Data visualisation in practice
Exploring individual
with ggplot2
Now let’s start putting some the tools and concepts we just learned to use with our data/individual.csv
data.
Let’s say we are interested in exploring the relationship between individual plant stem_diameter
and height
.
Let’s also say that, from previous knowledge, we expect that the relationship may vary according to the growth_form
.
So lets use data visualisation to explore the properties and relationships between the three variables.
Create analysis.R
script
Let’s create a new .R
script and save it as analysis.R
in the root of our project.
Load packages & data
Let’s add some setup code to our analysis.R
script.
Start by loading the ggplot2
as well as package dplyr
so we have access to the pipe and other data munging functionality.

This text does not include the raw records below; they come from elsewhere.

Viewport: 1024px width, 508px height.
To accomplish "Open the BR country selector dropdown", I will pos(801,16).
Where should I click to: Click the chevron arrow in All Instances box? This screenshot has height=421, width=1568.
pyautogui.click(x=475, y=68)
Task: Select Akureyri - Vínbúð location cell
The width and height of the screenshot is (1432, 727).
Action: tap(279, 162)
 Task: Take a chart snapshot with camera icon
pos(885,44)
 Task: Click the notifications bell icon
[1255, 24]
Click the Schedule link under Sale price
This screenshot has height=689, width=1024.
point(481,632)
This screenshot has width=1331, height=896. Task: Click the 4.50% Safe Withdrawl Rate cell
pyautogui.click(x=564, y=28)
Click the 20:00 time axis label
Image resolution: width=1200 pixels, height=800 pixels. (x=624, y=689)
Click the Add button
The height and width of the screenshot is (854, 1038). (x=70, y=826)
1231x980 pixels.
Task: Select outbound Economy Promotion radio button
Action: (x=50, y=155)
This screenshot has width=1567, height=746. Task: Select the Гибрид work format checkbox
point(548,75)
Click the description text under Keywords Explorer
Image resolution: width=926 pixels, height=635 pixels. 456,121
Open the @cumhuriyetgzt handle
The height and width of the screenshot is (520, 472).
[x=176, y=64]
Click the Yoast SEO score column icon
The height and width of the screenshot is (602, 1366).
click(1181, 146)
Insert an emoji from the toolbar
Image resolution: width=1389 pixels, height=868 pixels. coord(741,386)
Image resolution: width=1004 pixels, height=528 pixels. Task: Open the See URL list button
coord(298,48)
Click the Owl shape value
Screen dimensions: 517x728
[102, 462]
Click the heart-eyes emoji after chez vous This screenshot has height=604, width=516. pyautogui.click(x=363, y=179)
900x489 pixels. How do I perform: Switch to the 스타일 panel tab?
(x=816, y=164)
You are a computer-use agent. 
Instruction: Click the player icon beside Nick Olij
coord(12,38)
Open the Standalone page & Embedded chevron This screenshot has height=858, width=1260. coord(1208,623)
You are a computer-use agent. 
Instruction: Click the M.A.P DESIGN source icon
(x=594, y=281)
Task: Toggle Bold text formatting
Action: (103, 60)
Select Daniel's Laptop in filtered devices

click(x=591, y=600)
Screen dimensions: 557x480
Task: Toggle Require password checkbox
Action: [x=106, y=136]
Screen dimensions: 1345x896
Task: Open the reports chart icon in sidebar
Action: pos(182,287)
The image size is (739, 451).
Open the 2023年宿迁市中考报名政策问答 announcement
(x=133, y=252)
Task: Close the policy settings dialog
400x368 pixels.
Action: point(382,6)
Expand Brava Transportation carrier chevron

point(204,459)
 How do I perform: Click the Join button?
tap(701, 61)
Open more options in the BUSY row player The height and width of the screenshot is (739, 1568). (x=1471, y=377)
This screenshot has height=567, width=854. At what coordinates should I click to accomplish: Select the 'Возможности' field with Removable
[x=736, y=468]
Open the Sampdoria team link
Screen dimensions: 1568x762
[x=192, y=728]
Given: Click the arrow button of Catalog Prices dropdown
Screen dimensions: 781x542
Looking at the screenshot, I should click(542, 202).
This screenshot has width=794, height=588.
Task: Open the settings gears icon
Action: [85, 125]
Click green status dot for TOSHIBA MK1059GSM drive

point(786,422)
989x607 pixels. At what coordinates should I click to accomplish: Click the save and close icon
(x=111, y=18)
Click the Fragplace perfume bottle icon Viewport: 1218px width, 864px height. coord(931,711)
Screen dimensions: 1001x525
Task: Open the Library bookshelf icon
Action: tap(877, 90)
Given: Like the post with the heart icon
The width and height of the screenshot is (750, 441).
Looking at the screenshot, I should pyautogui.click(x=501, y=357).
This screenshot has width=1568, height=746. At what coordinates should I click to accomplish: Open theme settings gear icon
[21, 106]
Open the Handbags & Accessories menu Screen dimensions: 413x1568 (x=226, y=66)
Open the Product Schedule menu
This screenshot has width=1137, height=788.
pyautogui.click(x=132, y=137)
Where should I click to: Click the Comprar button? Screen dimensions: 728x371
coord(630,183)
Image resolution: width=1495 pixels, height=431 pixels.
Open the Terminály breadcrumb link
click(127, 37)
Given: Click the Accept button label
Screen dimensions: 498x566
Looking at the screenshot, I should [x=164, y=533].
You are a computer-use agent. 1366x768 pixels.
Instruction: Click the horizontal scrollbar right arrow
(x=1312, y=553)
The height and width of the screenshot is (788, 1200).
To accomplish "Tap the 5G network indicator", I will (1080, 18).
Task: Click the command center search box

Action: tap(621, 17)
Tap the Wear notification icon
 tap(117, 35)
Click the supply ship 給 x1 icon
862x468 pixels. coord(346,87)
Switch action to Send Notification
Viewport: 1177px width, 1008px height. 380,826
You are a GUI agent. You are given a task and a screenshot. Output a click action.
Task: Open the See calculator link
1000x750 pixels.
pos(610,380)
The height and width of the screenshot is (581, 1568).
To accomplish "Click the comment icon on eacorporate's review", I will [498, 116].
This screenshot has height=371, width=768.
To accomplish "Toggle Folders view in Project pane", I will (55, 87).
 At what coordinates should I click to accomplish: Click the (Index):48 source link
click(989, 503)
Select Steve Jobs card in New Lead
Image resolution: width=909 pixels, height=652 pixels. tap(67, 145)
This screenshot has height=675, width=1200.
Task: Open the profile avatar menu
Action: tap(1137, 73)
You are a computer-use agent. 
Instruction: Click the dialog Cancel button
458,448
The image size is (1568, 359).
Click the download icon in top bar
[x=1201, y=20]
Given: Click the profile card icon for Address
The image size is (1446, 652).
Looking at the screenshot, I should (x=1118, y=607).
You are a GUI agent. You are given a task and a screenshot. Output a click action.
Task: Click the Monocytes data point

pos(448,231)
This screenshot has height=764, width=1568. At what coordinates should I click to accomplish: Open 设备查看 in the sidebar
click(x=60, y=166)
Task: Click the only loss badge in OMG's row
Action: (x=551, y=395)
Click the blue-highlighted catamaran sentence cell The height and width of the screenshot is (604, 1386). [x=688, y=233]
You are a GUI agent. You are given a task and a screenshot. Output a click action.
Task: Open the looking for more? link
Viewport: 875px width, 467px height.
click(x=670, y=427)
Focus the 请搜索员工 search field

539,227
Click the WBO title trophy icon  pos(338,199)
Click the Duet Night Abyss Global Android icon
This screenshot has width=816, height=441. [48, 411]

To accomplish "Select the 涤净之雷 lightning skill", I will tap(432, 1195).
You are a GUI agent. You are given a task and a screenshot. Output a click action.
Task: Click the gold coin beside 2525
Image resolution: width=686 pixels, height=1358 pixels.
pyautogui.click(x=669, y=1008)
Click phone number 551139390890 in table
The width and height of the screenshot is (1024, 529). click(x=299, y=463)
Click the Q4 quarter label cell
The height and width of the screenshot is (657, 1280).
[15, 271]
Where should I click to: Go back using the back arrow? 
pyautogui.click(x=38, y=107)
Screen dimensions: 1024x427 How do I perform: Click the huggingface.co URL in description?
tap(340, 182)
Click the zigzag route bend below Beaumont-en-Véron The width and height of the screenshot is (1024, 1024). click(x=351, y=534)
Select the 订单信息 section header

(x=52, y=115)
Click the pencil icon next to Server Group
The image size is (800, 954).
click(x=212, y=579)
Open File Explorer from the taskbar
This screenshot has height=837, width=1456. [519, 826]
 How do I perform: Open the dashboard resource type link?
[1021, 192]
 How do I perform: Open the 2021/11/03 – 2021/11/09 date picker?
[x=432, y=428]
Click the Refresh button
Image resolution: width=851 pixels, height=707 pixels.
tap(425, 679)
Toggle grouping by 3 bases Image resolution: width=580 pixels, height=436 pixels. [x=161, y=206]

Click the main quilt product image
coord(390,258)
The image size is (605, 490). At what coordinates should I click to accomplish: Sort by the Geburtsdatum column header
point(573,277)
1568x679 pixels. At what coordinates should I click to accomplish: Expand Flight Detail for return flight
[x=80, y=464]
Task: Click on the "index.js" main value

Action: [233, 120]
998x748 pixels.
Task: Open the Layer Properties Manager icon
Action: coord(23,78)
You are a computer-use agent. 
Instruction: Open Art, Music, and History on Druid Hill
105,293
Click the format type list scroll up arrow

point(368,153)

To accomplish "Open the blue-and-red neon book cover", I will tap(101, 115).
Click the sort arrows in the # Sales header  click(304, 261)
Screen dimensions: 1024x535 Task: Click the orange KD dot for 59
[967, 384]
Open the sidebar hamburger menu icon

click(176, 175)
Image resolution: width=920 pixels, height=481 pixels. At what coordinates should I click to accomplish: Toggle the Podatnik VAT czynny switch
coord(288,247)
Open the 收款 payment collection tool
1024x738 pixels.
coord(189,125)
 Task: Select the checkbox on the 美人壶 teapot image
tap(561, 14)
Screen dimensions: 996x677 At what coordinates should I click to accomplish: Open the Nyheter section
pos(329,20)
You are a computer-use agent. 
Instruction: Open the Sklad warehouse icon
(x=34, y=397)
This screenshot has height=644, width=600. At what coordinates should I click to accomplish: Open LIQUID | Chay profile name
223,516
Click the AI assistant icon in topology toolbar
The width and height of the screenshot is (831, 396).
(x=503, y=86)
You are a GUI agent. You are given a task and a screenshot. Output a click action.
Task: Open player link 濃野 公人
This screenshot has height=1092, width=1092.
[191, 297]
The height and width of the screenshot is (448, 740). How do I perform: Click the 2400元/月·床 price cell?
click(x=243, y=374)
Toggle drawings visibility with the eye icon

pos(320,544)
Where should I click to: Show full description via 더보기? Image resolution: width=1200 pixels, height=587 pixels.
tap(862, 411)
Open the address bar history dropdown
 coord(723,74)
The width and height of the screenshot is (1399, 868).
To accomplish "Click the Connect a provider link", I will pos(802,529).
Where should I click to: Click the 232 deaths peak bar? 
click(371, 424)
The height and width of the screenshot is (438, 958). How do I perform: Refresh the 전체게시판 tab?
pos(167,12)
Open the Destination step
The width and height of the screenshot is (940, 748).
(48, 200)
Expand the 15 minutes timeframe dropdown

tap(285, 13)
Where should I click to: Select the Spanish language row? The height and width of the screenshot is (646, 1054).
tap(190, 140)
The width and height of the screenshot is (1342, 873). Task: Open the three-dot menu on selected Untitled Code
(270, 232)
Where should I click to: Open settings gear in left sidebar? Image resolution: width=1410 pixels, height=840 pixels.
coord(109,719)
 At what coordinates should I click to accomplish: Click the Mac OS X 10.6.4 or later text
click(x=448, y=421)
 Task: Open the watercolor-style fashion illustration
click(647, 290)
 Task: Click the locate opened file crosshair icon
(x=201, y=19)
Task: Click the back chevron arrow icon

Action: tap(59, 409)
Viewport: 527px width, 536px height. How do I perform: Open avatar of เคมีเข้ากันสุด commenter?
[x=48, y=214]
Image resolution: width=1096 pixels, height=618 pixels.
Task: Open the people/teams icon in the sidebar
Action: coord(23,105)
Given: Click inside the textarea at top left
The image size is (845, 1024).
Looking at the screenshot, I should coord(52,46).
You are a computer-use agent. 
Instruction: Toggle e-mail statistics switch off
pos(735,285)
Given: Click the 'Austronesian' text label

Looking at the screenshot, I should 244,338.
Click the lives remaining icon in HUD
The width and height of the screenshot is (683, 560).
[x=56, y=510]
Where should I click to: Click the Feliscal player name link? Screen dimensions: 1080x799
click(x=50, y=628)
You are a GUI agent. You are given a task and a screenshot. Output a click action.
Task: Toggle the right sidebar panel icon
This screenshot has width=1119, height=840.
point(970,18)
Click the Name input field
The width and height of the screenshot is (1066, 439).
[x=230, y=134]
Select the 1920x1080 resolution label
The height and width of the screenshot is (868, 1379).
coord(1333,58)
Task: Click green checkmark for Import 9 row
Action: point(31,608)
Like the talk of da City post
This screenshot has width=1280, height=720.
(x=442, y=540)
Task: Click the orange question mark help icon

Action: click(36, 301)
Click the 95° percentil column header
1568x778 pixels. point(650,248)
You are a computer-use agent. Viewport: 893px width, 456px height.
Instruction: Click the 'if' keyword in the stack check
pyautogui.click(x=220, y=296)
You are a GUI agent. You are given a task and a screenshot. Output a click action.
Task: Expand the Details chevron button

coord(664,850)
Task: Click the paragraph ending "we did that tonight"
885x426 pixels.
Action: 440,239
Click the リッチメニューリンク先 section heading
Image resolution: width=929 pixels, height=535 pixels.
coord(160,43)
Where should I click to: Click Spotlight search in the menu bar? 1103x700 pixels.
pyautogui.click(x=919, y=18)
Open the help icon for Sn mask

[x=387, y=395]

Let’s read in the data and also narrow it down to our variables of interest using the select()
function.
Exploratory Data Analysis
Before we start exploring the relationship between variables, it’s important to understand the statistical properties of the underlying data. Statistical summaries such as the output of summary()
are a good starting point.
summary(individual)
stem_diameter height growth_form
Min. : 1.00 Min. : 0.30 Length:14961
1st Qu.: 11.60 1st Qu.: 5.30 Class :character
Median : 16.50 Median : 10.60 Mode :character
Mean : 20.21 Mean : 11.27
3rd Qu.: 26.30 3rd Qu.: 16.20
Max. :373.30 Max. :119.80
NA's :1346 NA's :1711
But data visualisation can be an even more powerful tool in expressing statistical properties of our data.
Distribution of data
To begin with, we can explore the properties of individual variables, starting with the distribution of values.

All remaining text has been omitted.